__Required work__
a – In the passage on SQL application-time period tables, name each column that the CREATE TABLE statement defines, along with its data type.
b – According to the SQL passage, what is better than creating a table first and adding its primary key constraint afterward?
c – Carry on the passage about SQL application-time period tables, starting right after its final sentence.

───── Supplied passage ─────

ALTER TABLE employee_atpt

ADD PRIMARY KEY (EmpID, EmpPeriod WITHOUT OVERLAPS);

There's a better way to do things than creating a table first and adding its primary key constraint later — instead, you can include the primary key constraint in the original CREATE statement. It might look like the following:

CREATE TABLE employee_atpt (

EmpID INTEGER NOT NULL,

EmpStart DATE NOT NULL,

EmpEnd DATE NOT NULL,

EmpDept VARCHAR(30),

PERIOD FOR EmpPeriod (EmpStart, EmpEnd)

PRIMARY KEY (EmpID, EmpPeriod WITHOUT OVERLAPS)

);

Now overlapping rows are prohibited. While I was at it, I added NOT NULL constraints to all the elements of the primary key. A null value in any of those fields would be a source of errors in the future. Normally, the DBMS will take care of this, but why take chances?

Applying referential integrity constraints to application-time period tables

Any database that is meant to maintain more than a simple list of items will probably require multiple tables. If a database has multiple tables, the relationships between the tables must be defined, and referential integrity constraints must be put into place.

───── Supplied data ─────

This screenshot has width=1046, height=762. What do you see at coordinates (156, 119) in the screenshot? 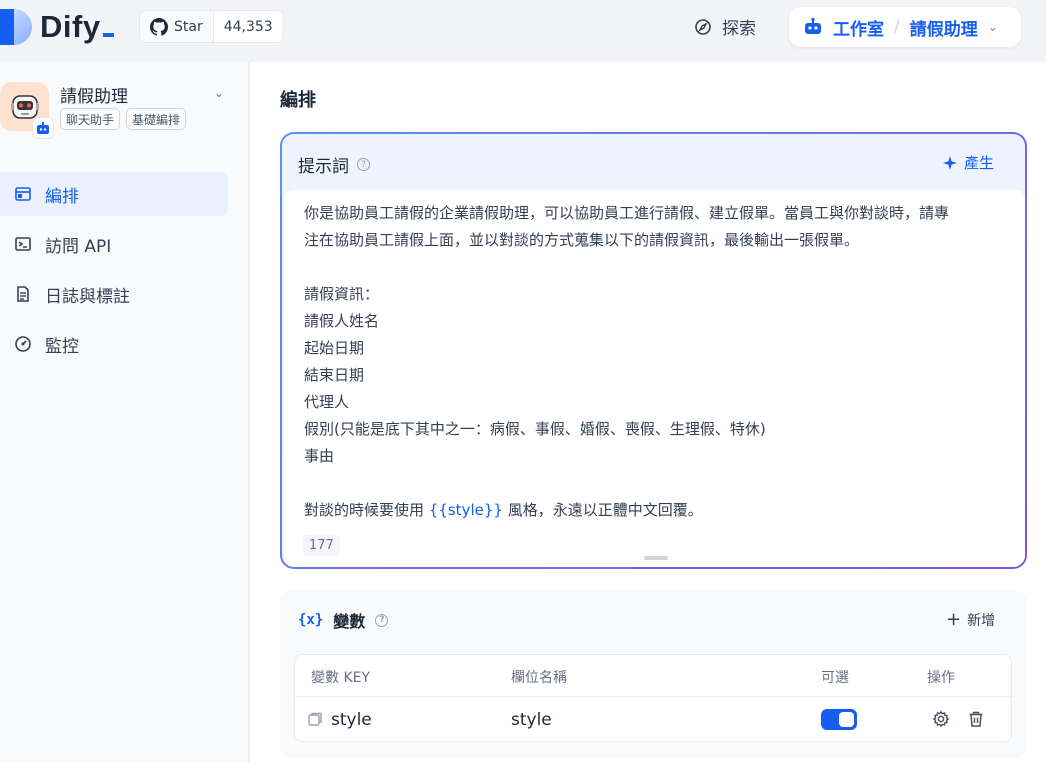
I see `app-mode-tag: 基礎編排` at bounding box center [156, 119].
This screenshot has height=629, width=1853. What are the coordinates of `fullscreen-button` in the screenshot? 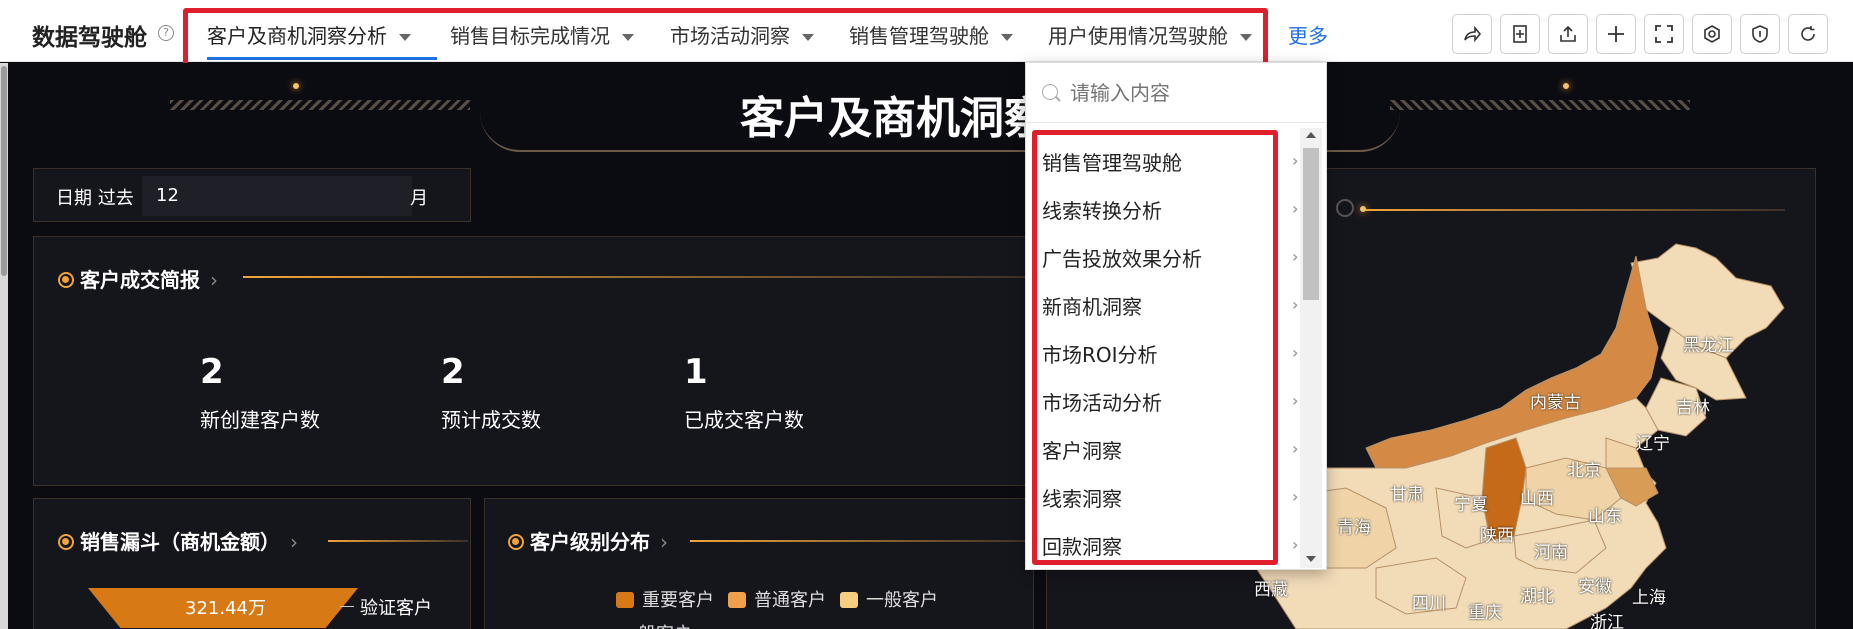 It's located at (1664, 34).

─────

__Responses by task__
a – EmpID INTEGER, EmpStart DATE, EmpEnd DATE, EmpDept VARCHAR(30)

b – Including the primary key constraint in the original CREATE statement.

c –
In the example in this chapter, you have an employee application-time period table and a department application-time period table. There is a one-to-many relationship between the department table and the employee table, because a department may have multiple employees, but each employee belongs to one and only one department. This means that you need to put a foreign key into the employee table that references the primary key of the department table. With this in mind, create the employee table again, this time using a more complete CREATE statement, and create a department table in a similar manner:

CREATE TABLE employee_atpt (

EmpID INTEGER NOT NULL,

EmpStart DATE NOT NULL,

EmpEnd DATE NOT NULL,

EmpName VARACHAR (30),

EmpDept VARCHAR (30),

PERIOD FOR EmpPeriod (EmpStart, EmpEnd)

PRIMARY KEY (EmpID, EmpPeriod WITHOUT OVERLAPS)

FOREIGN KEY (EmpDept, PERIOD EmpPeriod)

REFERENCES dept_atpt (DeptID, PERIOD DeptPeriod)

);

CREATE TABLE dept_atpt (

DeptID VARCHAR (30) NOT NULL,

Manager VARCHAR (40) NOT NULL,

DeptStart DATE NOT NULL,

DeptEnd DATE NOT NULL,

PERIOD FOR DeptTime (DeptStart, DeptEnd),

PRIMARY KEY (DeptID, DeptTime WITHOUT OVERLAPS)

);

Querying application-time period tables

Now, detailed information can be retrieved from the database by using SELECT statements that make use of the temporal data.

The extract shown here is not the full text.